Fragmento seleccionado:
────────────────────

En efecto, la última actividad programada consistía en una visita técnica al Mercamadrid (digamos) de Montpellier, lo que me suponía darme el madrugón, hacer la maleta a toda prisa, subir a un autobús que tardaba dos horas y media hasta Montpellier (una ciudad, por otra parte, bastante fea), hacer la visita, comer algo por allí y calzarme otras dos horas y media en el bus que me llevaría directamente al aeropuerto con el tiempo justo para pillar el avión de vuelta a Madrid. La tarde antes, el gerente del mercado que íbamos a visitar, nos explicó las 40 clases de tomates que se comercializan allí, entre otros datos absurdos que conformaron la intervención más soporífera del congreso (de hecho se durmieron varios, como ya conté). Así que esa noche ya le anuncié a mi amiga Charlotte que no iría a la visita y me despedí de todos.

────────────────────

Datos almacenados:
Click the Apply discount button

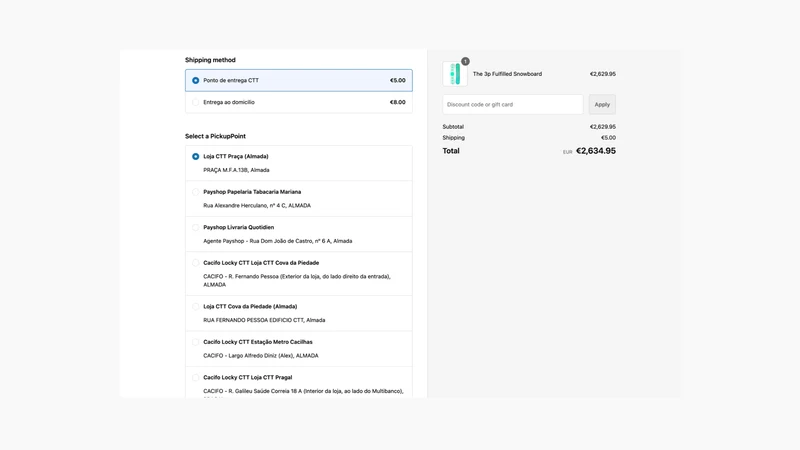[x=602, y=105]
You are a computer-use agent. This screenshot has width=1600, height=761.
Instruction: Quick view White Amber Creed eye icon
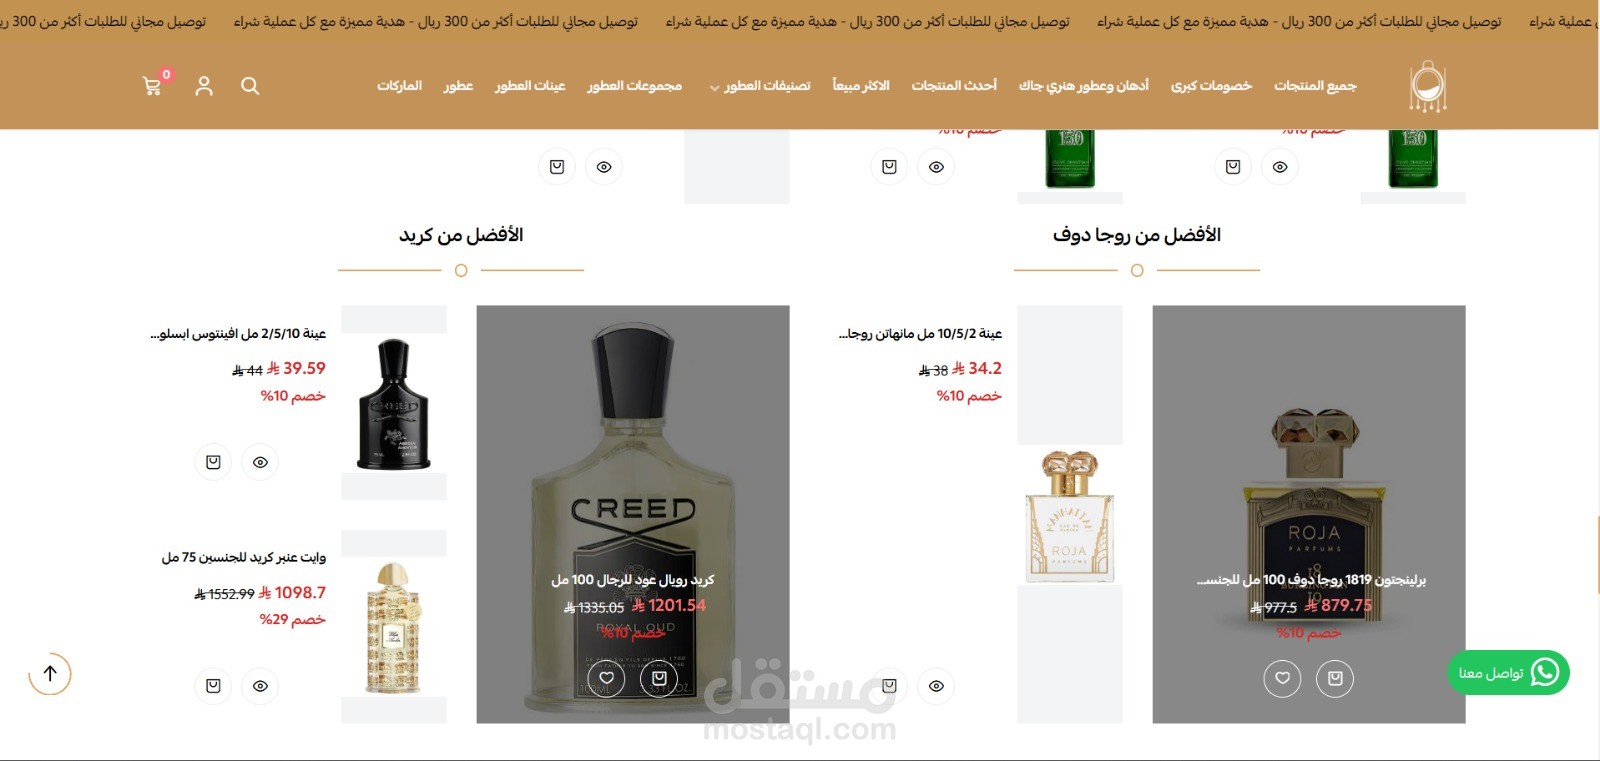pyautogui.click(x=260, y=686)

────────────────────

En qué consiste: Reproduce literalmente el fragmento sobre la visita técnica a Montpellier, comenzando por "En efecto, la" y continuando hasta "despedí de todos.". Para resolverlo, utiliza únicamente el fragmento.

Solución del problema:
En efecto, la última actividad programada consistía en una visita técnica al Mercamadrid (digamos) de Montpellier, lo que me suponía darme el madrugón, hacer la maleta a toda prisa, subir a un autobús que tardaba dos horas y media hasta Montpellier (una ciudad, por otra parte, bastante fea), hacer la visita, comer algo por allí y calzarme otras dos horas y media en el bus que me llevaría directamente al aeropuerto con el tiempo justo para pillar el avión de vuelta a Madrid. La tarde antes, el gerente del mercado que íbamos a visitar, nos explicó las 40 clases de tomates que se comercializan allí, entre otros datos absurdos que conformaron la intervención más soporífera del congreso (de hecho se durmieron varios, como ya conté). Así que esa noche ya le anuncié a mi amiga Charlotte que no iría a la visita y me despedí de todos.